## What is needed:
What you give back should be exactly the lines from the one with "Task: Open the Ambiente model title" through the final line of the material, pictures removed; please add nothing.

## Given data:
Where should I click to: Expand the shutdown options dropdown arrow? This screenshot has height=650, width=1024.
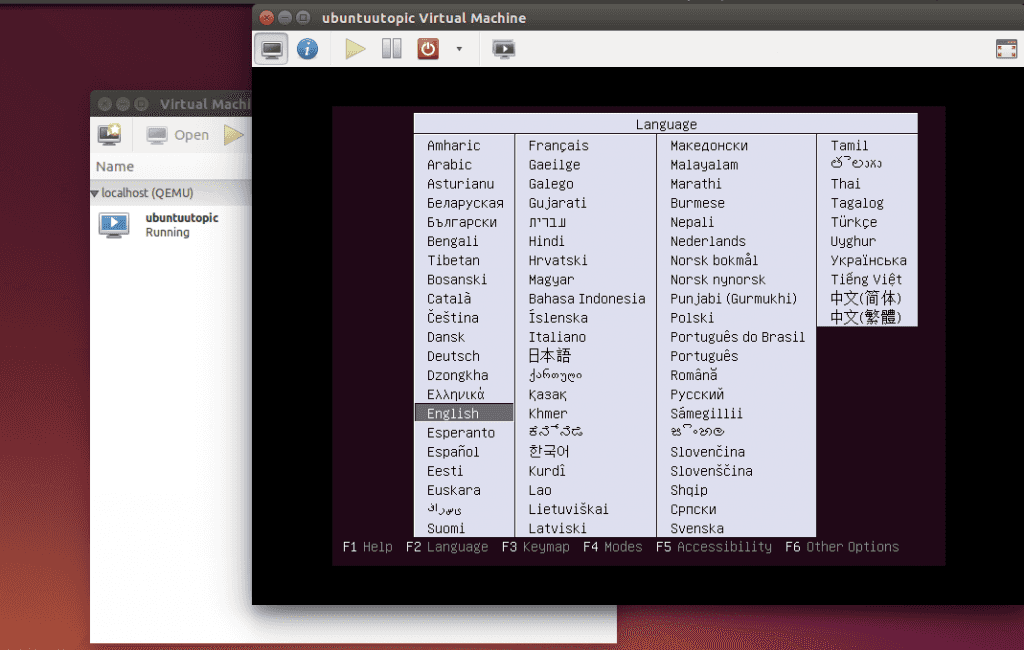coord(459,49)
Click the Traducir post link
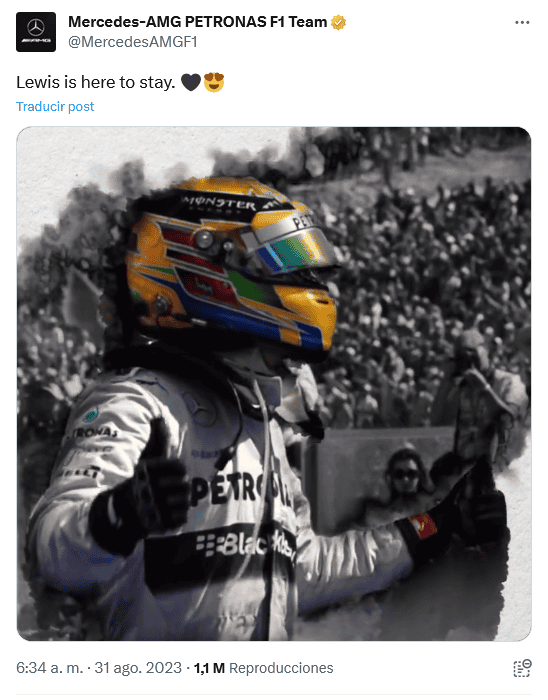 [x=55, y=106]
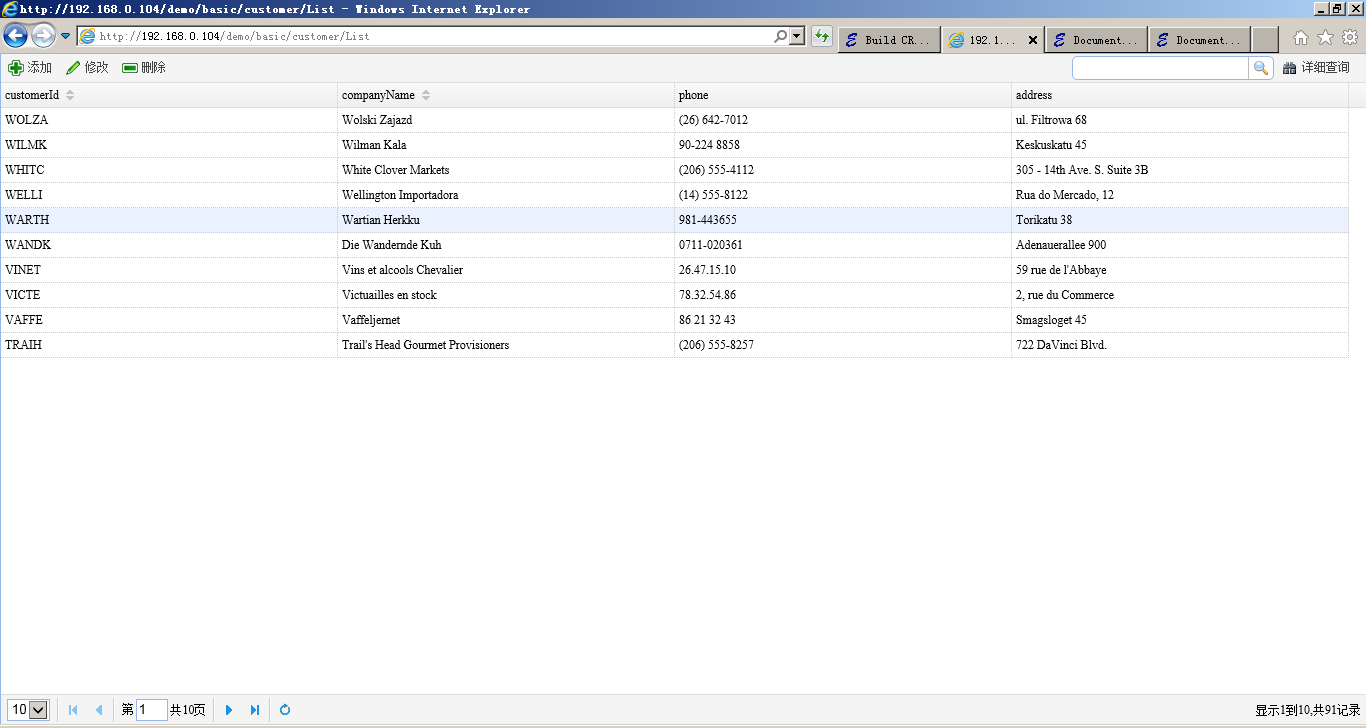This screenshot has width=1366, height=728.
Task: Refresh the grid with the reload icon
Action: pyautogui.click(x=283, y=709)
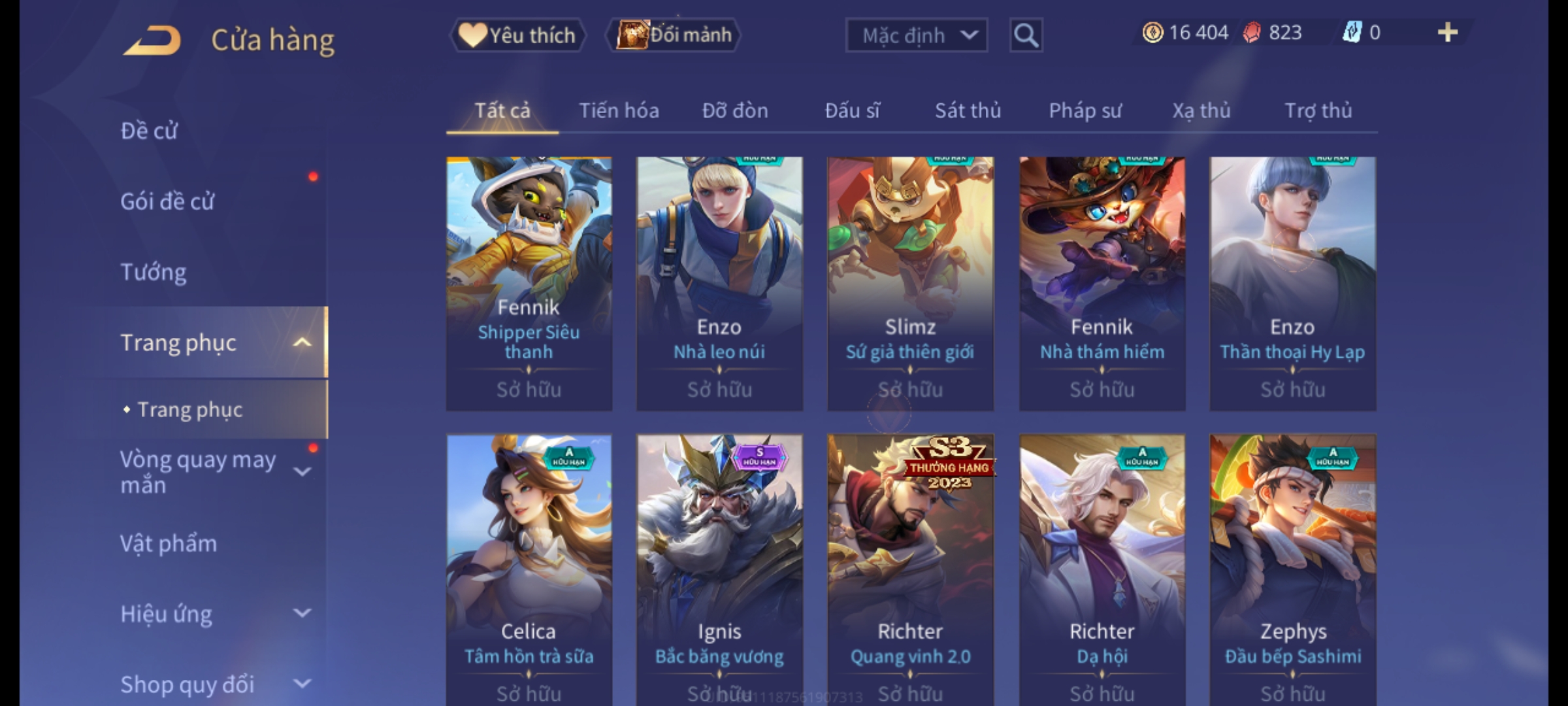Expand the Shop quy đổi section
The image size is (1568, 706).
pyautogui.click(x=302, y=684)
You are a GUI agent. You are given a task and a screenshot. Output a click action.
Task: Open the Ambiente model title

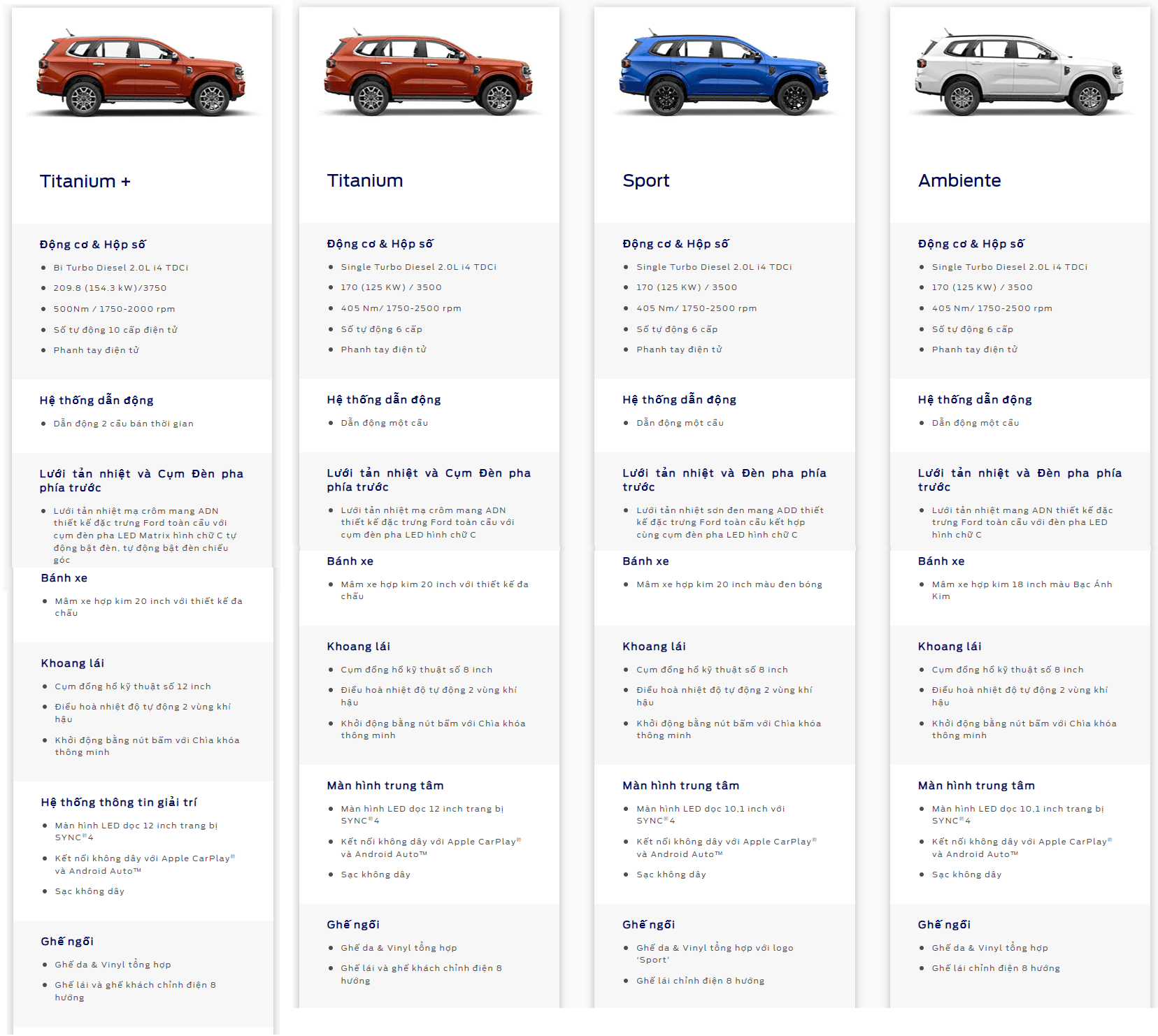pos(959,181)
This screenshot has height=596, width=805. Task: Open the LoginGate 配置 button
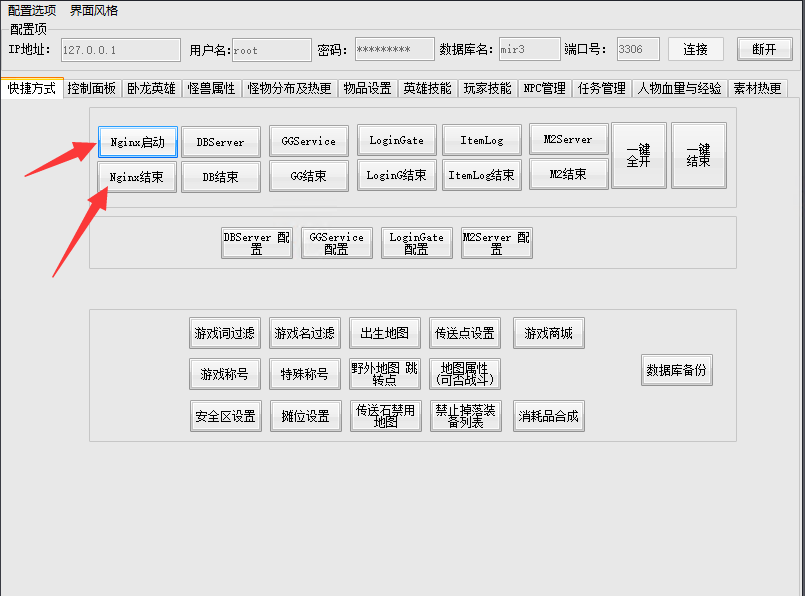pos(416,243)
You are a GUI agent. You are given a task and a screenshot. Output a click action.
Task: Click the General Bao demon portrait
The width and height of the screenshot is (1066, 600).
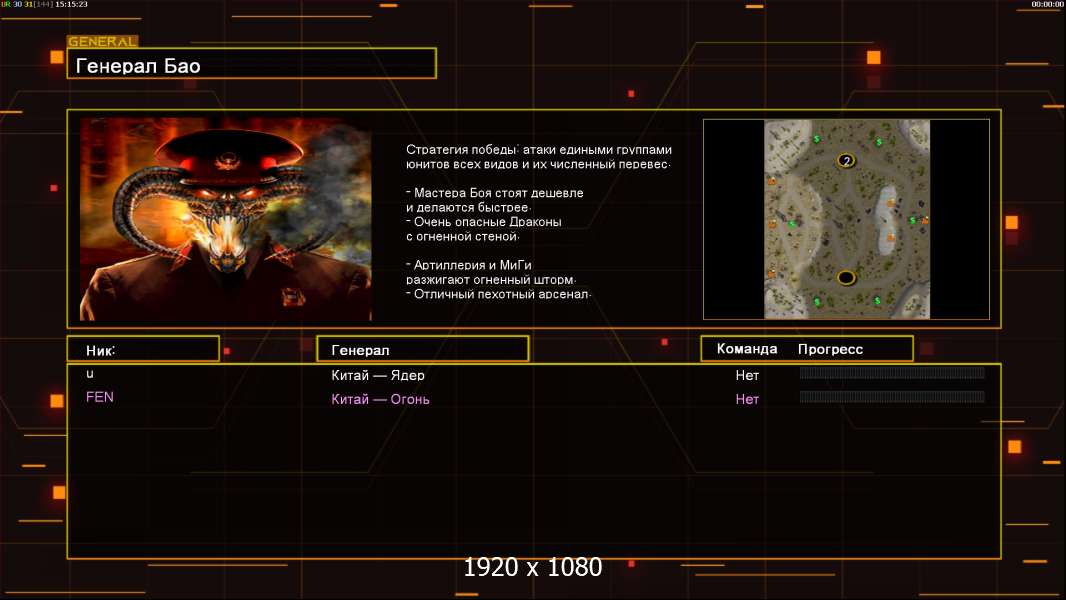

## Exercise answer:
Task: Open the Ambiente model title

pos(959,181)
This screenshot has height=596, width=805. Task: Open the LoginGate 配置 button
pos(416,243)
You are a GUI agent. You are given a task and a screenshot. Output a click action.
Task: Click the General Bao demon portrait
The width and height of the screenshot is (1066, 600).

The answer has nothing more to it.